[ToDo: COS] All but three items in ASAPbio’s requirements are complete (items: ii, iii, and vi from Section 2 above). Integration with Crossref metadata for easier discovery of other versions. On inclusion of full-text, context of results will be displayed. OSF’s rendering system supports conversion pipelines, UI to download in alternative formats will be available. For item ix, we will conduct an accessibility review.
Provide an alerting tool that delivers emails/other notifications to authors when content of interest (by keyword, author, citing their article, etc) appears.
[Done: COS] Users can receive notifications never, as they occur, or as a daily digest. Notifications are enabled for behaviors related to commenting and adding files. Users have control of notification settings at the user and project level. Authors could elect to receive notifications for some preprints and not others.
[ToDo: COS] Subscriptions to notifications by author, keyword, discipline, service. Surfacing notifications control about one’s own preprints more efficiently.

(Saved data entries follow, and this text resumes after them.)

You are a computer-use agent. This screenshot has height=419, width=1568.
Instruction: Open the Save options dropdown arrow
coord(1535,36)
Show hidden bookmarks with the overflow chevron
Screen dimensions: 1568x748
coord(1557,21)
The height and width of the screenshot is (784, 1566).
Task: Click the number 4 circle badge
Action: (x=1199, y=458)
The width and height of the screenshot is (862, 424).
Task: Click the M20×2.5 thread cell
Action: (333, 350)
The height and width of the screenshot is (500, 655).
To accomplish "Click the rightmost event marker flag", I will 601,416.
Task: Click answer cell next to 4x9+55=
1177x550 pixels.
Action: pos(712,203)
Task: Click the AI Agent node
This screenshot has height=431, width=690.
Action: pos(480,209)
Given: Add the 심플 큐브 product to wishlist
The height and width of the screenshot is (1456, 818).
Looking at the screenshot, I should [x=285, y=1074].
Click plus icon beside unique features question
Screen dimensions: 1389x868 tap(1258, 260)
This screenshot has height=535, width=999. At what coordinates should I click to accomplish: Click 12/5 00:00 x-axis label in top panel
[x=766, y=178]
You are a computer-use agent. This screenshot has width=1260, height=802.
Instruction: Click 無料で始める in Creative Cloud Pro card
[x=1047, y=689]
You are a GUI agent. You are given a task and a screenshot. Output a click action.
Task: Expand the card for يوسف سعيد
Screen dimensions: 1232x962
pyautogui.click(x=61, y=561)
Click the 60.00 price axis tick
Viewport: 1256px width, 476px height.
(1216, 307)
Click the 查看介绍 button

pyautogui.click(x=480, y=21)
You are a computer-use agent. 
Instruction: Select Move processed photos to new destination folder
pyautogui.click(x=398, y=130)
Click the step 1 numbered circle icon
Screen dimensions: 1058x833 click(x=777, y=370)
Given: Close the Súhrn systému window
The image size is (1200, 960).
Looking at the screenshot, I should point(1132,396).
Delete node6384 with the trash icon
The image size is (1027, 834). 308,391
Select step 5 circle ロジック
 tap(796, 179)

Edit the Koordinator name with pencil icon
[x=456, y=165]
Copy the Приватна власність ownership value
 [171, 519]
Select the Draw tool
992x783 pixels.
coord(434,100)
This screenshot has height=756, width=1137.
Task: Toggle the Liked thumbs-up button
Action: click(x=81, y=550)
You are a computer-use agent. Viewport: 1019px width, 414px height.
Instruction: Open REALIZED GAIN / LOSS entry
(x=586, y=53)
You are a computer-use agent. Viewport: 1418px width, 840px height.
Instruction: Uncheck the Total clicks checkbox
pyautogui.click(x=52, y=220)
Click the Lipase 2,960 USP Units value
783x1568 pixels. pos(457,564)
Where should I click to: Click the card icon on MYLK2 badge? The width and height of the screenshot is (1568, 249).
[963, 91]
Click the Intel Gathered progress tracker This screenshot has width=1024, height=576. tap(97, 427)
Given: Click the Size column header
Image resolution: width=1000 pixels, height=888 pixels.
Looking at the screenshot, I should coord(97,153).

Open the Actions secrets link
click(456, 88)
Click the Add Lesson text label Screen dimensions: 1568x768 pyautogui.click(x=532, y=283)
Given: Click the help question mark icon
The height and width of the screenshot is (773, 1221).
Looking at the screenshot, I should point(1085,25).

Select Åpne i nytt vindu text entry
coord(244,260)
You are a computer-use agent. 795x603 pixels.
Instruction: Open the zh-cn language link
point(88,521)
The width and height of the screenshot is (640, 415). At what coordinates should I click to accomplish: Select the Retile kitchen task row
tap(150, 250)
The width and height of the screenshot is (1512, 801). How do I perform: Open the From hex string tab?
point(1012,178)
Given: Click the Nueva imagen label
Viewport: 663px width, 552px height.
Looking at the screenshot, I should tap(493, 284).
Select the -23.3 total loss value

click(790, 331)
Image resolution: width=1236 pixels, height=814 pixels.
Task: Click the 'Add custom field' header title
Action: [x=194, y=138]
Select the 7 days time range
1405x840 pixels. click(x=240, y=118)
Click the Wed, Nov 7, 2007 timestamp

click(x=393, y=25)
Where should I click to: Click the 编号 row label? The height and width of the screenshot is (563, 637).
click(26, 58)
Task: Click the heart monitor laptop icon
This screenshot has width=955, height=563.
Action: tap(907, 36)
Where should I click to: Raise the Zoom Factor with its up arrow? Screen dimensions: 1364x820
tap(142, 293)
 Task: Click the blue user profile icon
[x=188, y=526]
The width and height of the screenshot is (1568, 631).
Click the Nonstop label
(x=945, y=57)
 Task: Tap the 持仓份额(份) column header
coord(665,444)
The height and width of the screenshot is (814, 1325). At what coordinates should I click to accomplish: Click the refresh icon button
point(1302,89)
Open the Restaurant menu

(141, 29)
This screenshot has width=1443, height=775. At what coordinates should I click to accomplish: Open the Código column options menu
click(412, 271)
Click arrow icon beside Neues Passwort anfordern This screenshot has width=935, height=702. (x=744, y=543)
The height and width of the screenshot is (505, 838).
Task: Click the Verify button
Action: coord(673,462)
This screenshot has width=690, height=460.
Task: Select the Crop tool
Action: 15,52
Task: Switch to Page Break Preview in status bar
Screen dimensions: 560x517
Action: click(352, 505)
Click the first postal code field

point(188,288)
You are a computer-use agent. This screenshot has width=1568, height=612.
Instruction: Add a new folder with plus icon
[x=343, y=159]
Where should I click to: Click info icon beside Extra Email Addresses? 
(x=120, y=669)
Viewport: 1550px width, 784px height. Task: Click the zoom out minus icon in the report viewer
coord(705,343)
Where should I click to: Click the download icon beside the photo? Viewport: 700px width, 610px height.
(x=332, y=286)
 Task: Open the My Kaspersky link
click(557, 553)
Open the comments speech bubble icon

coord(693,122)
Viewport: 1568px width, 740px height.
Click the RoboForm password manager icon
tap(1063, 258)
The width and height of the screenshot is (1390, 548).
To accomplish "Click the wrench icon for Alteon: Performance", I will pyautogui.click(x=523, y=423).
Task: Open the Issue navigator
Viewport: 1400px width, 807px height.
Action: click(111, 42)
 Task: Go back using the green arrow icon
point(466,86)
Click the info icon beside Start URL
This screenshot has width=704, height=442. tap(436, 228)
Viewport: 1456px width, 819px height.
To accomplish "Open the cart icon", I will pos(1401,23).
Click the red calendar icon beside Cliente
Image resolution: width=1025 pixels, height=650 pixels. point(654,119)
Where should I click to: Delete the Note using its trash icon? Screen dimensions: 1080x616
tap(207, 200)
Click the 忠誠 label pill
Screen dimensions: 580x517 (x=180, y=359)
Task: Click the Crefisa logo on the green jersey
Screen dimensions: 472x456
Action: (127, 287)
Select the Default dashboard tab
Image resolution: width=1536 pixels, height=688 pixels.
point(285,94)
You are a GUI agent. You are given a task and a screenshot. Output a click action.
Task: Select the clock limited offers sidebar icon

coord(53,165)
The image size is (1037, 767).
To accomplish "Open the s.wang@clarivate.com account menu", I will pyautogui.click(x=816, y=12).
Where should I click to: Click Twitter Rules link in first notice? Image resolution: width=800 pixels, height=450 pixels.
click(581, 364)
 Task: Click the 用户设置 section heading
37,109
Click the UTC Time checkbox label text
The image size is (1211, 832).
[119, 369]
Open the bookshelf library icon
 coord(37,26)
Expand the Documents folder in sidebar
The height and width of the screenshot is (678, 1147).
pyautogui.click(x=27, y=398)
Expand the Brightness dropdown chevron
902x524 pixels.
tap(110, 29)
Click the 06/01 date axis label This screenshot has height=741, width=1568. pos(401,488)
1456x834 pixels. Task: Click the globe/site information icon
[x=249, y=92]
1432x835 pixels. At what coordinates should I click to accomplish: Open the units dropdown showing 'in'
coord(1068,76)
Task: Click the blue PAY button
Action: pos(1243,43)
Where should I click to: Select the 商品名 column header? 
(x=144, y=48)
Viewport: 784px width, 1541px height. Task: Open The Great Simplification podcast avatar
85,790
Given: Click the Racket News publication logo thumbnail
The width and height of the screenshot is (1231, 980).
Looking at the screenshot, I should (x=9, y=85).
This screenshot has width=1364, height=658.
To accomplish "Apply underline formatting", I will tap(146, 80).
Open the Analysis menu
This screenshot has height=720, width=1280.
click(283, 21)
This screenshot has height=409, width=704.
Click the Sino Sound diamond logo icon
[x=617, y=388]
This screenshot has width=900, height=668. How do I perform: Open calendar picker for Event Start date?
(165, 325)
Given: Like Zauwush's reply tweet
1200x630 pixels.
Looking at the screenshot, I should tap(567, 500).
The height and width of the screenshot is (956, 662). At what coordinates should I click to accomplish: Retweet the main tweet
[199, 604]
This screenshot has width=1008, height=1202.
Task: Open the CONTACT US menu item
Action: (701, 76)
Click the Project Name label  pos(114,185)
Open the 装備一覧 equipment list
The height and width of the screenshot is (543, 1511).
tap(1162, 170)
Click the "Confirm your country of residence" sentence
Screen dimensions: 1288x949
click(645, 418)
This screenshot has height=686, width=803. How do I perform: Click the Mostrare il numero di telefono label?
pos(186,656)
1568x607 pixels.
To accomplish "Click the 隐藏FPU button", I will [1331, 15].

Respondents are also invited to highlight other functionality they would suggest the site should support, although all features and functionality of the CS will require Governance Body approval.
See section 9 (page 20)
Preprints Commons Machine Interface
API for manuscripts
Make available the full text of preprints (converted version and author’s original files) by RESTful API and bulk download
OAI-PMH endpoint, or equivalent if standards change over time
Capture metrics on API use
[Done: COS] A RESTful API is available for hosted preprints; converted output will be added.
[ToDo: COS] For full-text harvested from other services, a similar API will be available. Bulk downloads will be accessible as time-based archive files, torrents, and, potentially, rsync. An OAI-PMH is due for release in May 2017. A new metrics API aligned with community efforts (COUNTER) is scheduled for Q3 for more robust queries.
Screening training set
Make available all manuscripts (both those that passed screening and those that did not) and their screening histories for bulk download, with any sensitive information redacted. This corpus will be used to train automated screening algorithms.
[ToDo: COS] We need clarification of the requirements for this item. Creating a full dataset will be straightforward if preprint services are willing and able to share full-text of approved and rejected manuscripts.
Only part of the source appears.